··· EXTRACTED DATA ···

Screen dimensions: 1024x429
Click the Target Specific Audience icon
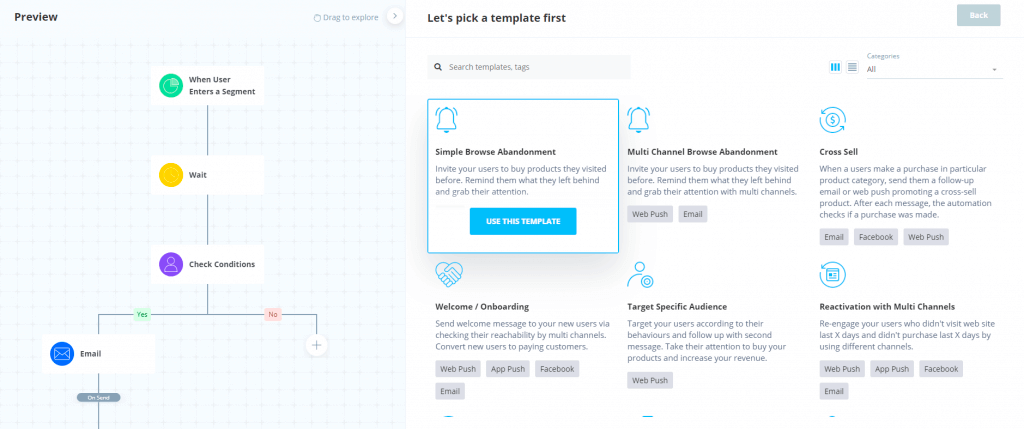(x=640, y=273)
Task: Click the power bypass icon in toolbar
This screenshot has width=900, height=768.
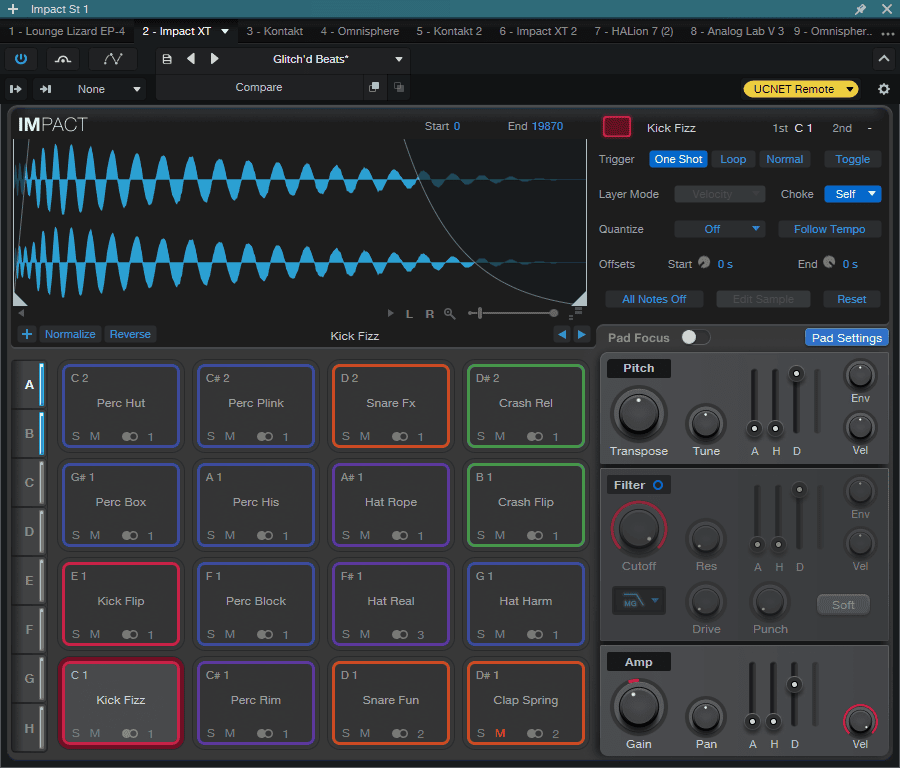Action: 20,59
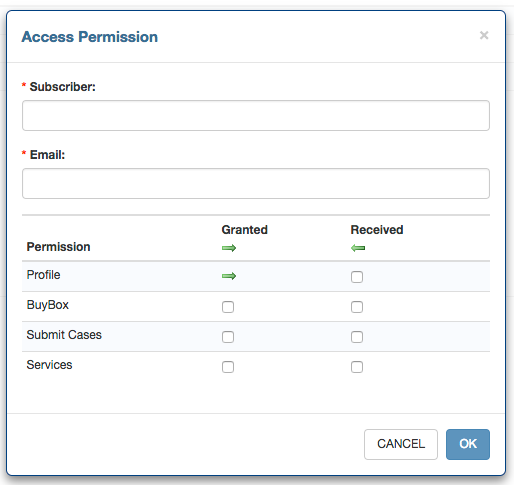The width and height of the screenshot is (514, 485).
Task: Dismiss dialog using CANCEL button
Action: [x=401, y=444]
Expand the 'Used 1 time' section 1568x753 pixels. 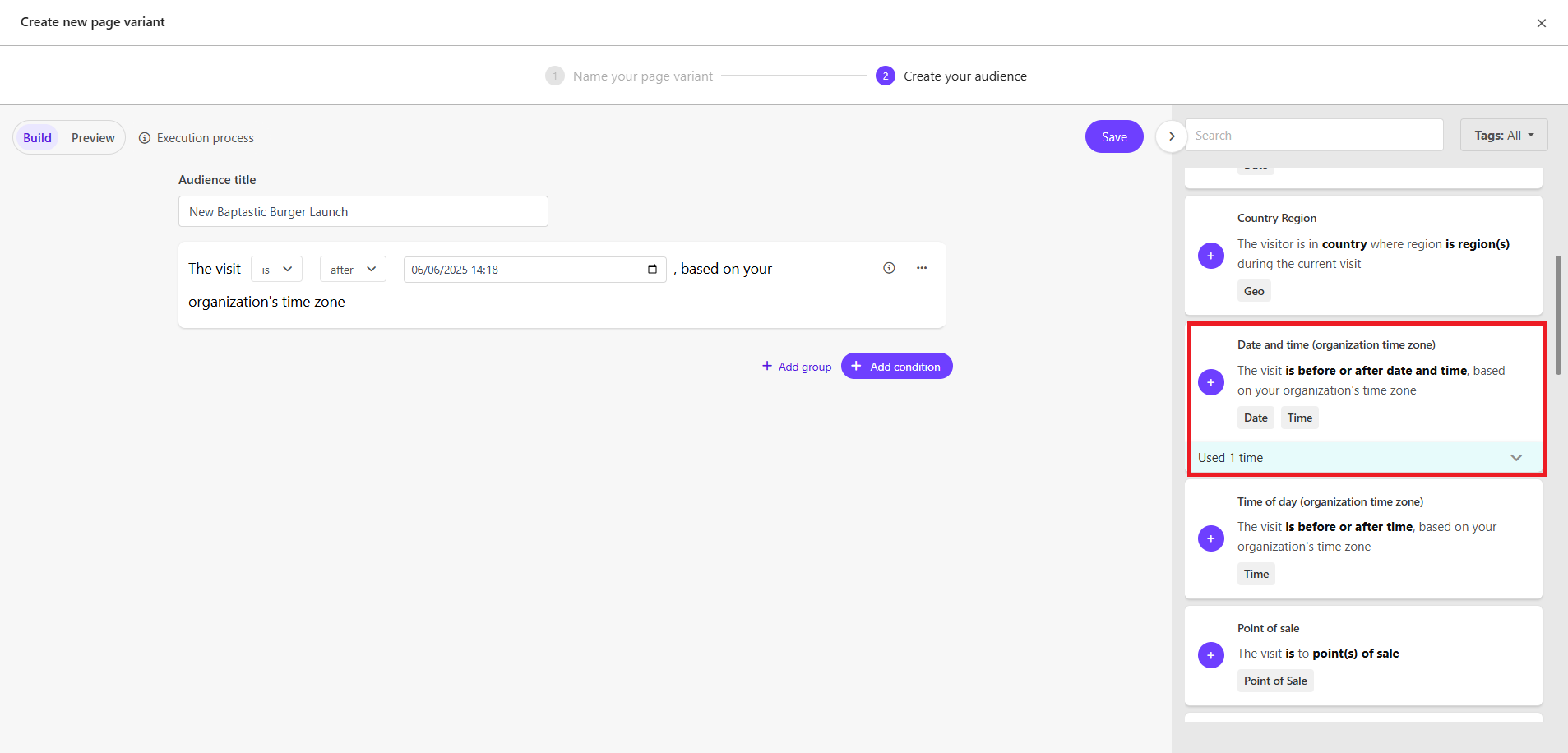(1515, 458)
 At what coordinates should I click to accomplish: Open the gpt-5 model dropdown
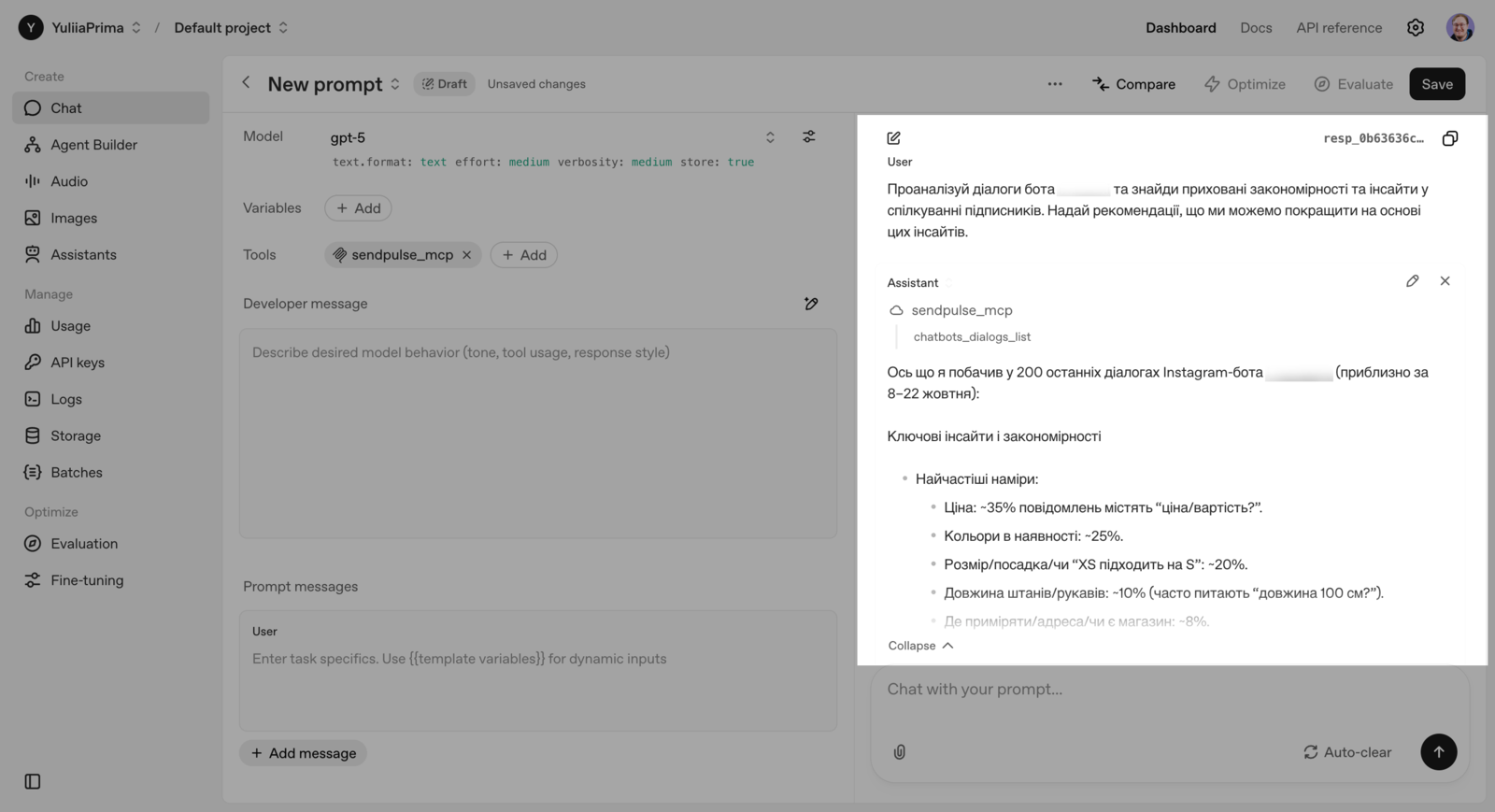click(x=551, y=137)
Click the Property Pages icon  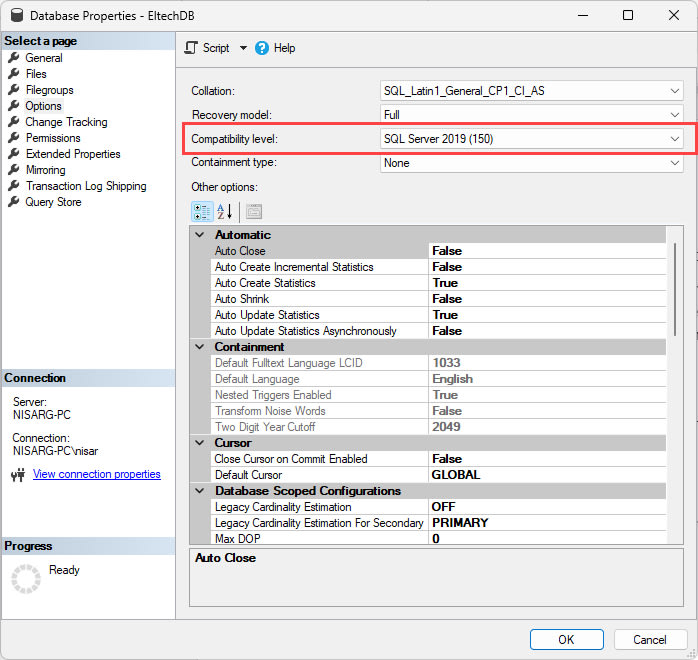point(253,211)
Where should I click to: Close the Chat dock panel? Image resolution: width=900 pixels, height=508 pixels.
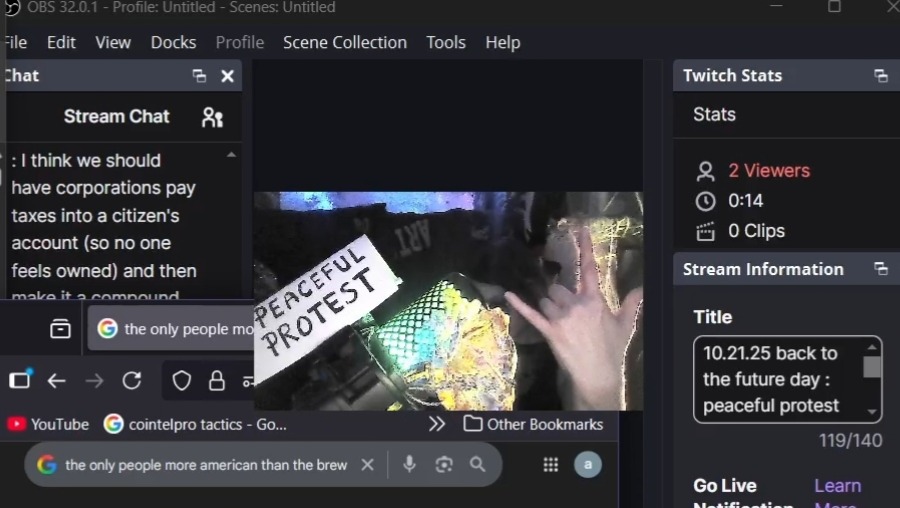pyautogui.click(x=227, y=76)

···

▶ _ACTIVITY_
Beginning with the line that holds "Where should I", extract every line to the end of the material, exactly as it stands, and drop the pictures.

▶ _SOLUTION FOR THIS EXERCISE_
Where should I click to: Close the Chat dock panel? Image resolution: width=900 pixels, height=508 pixels.
pyautogui.click(x=227, y=76)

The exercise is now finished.